The national dairy cattle traceability program will come online in the fall
By Diego Flammini
Staff Writer
Farms.com
Canada’s national dairy cattle traceability program will be operational this October.
Dairy Farmers of Canada and Lactanet Canada have been working on the program, known as DairyTrace, since 2016. On June 8, the Canadian Food Inspection Agency announced its support for Lactanet to be the national administrator of the program responsible for dairy cattle.
The program also received funding from Agriculture and Agri-Food Canada through the Canadian Agricultural Partnership.
DairyTrace will consist of three main pillars, said Brian Van Doormaal, chief services officer with Lactanet.

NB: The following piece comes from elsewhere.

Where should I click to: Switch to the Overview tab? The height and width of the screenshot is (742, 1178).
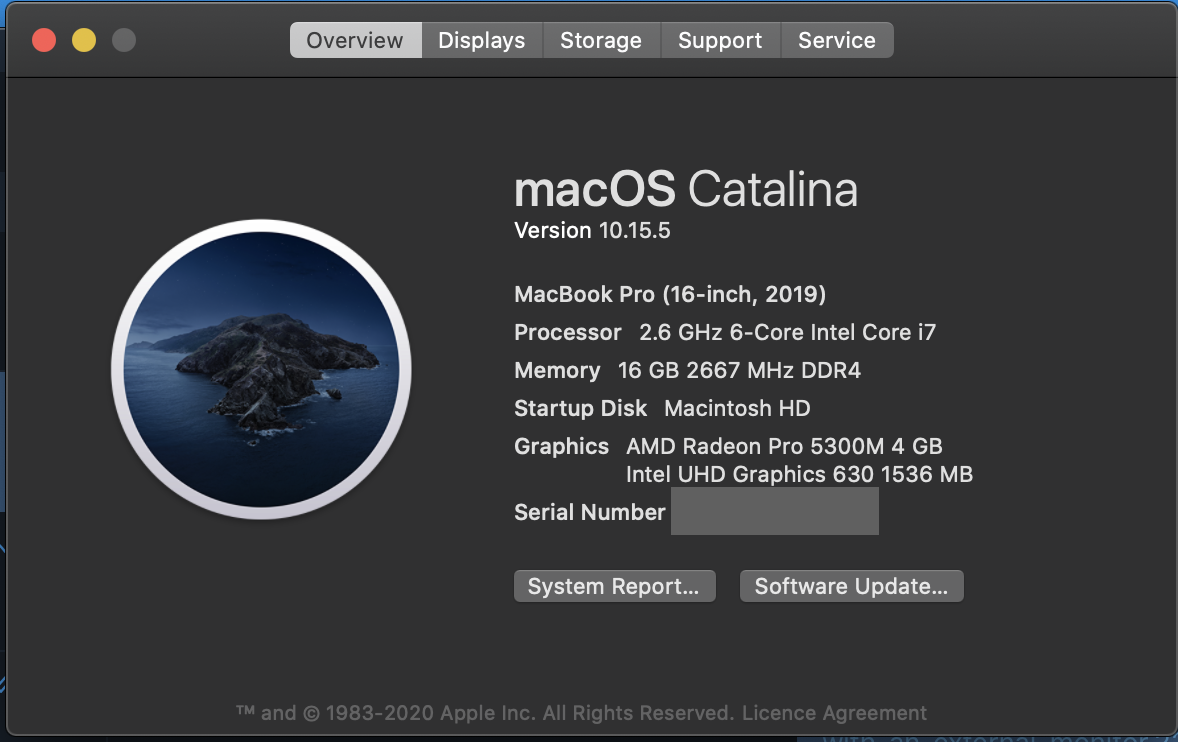click(x=355, y=41)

The first pillar is related to animal identification.
“The first one is unique lifetime identification of every animal born,” he told Farms.com. “An animal receives a specific number that’s dedicated to dairy cattle. The number would remain with that animal from its birth to end of life.”

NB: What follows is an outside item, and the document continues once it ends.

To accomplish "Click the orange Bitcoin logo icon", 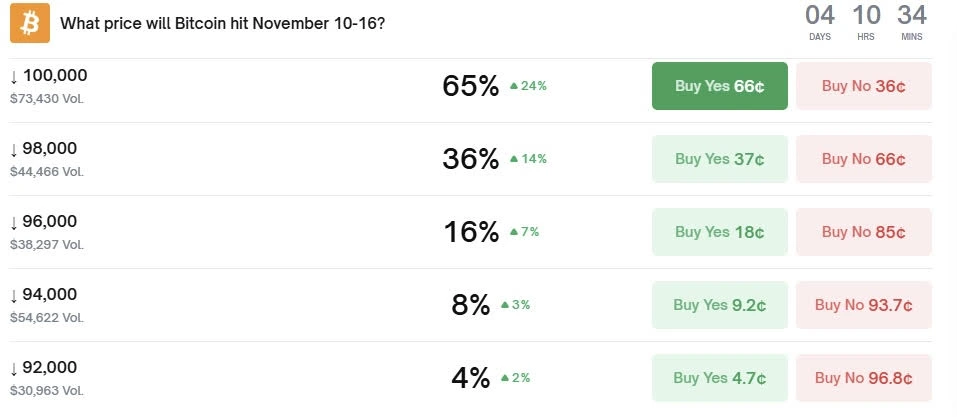I will [29, 23].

The second pillar of DairyTrace is premises identification.
“This is an identification number given to any premises or location in Canada that an animal may reside in during its lifetime,” Van Doormaal said. “Every dairy farm will have a premises identification number, every assembly yard, every auction yard and every abattoir would have a number.”
Premises IDs are managed at the provincial level. Farmers must know their individual numbers and have them registered with the province.
DairyTrace’s final pillar is movement tracking.
The database helps keep track of dairy cattle moving in and out of premises and who the transporter is. When the animal’s life ends, the identification number it received at birth is then retired.
An important reason for having a national traceability program is disease surveillance.
Having multiple data points can help minimize potential outbreaks, Van Doormaal said.
“If there was a disease outbreak on a farm and the incubation period is 14 days, you could look back at the animals that were on the farm with the disease,” he said. “You can backtrack to see where the disease may have come from, and forward track to see who else may contract it.”
An added benefit of DairyTrace is consumer trust.
“Consumers are looking for safe products and the dairy industry wants to deliver on that,” he said. “We can ensure that the animal that produced the milk was on a farm and passed quality assurance tests on that farm.”
DairyTrace isn’t a public database to search for any animal, but account holders can look up animals within individual accounts.
“If it is your animal, you can have complete traceability on animals you do own,” Van Doormaal said.
The national program is replicating a provincial traceability program on a larger scale.
Agri-Traçabilité Québec has been keeping data points on dairy cattle in Quebec for 18 years.
“Farmers in Quebec have had tons of experience, and that makes us confident that DairyTrace will meet the needs of Canadian dairy farmers very well,” Van Doormaal said.